> [Texto fornecido]:

⁂

Nesta reciprocidade -«je ne te fais pas ce que je ne voudrais pas que tu me fasses.»- não há lugar para apêndices. Ela pertence-lhe por amor, logo, não está coisificada. Ele pertence-lhe por amor, logo não está coisificado.
O link que recebeste é uma gotinha, inha de água...
O link que recebi foi redigido por alguém. E esse alguém optou por excluir o nome dela (Dorine não exige assim tantos caracteres).
Nada tem que ver com amor.
Não, WOAB, não tem a ver com amor. Tem a ver com notícia. Porque a morte dela, de extrema importância para os que a cercavam, não tem qualquer relevância noticiosa. Por isso, o nome dela para aqui não conta. E não é por ser mulher, é por não ter uma dimensão pública. Nem tudo se reduz ao sexismo... (já pareces eu-sei-quem que sempre que se lhe apresenta um material laranja vê sempre segundas intenções e pergunta porque não é rosa...)

⁂

> [Material de base]:
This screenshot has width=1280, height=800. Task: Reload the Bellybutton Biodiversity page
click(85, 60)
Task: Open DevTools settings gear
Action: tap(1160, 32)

⁂

> [Complete o seguinte]:
1. No texto fornecido, segundo a última intervenção, por que razão o nome dela não conta para a notícia?
2. Prossiga o texto fornecido sobre o link e a omissão do nome a partir do ponto em que termina.

> [Respostas por ordem]:
1. Porque a morte dela não tem qualquer relevância noticiosa. Não é por ser mulher, mas por não ter uma dimensão pública.

2.
Sancho, parece-me que a simples referência do nome dela não seria assim tão problemática, mesmo sendo ele a causa da notícia. Aliás, a última publicação do autor remete para Dorine, portanto até estaria perfeitamente adequado.
WOAB,
claro que não. Mas isso não é uma questão de sexismo, é antes de falta de sensibilidade ou até de ignorância por parte de redactor. Admito que te choque: mas espero que a ausência do nome dela seja tão violenta quanto a eventual ausência do nome de um dos maridos de Hanah Arendt, num qualquer apontamento biográfico.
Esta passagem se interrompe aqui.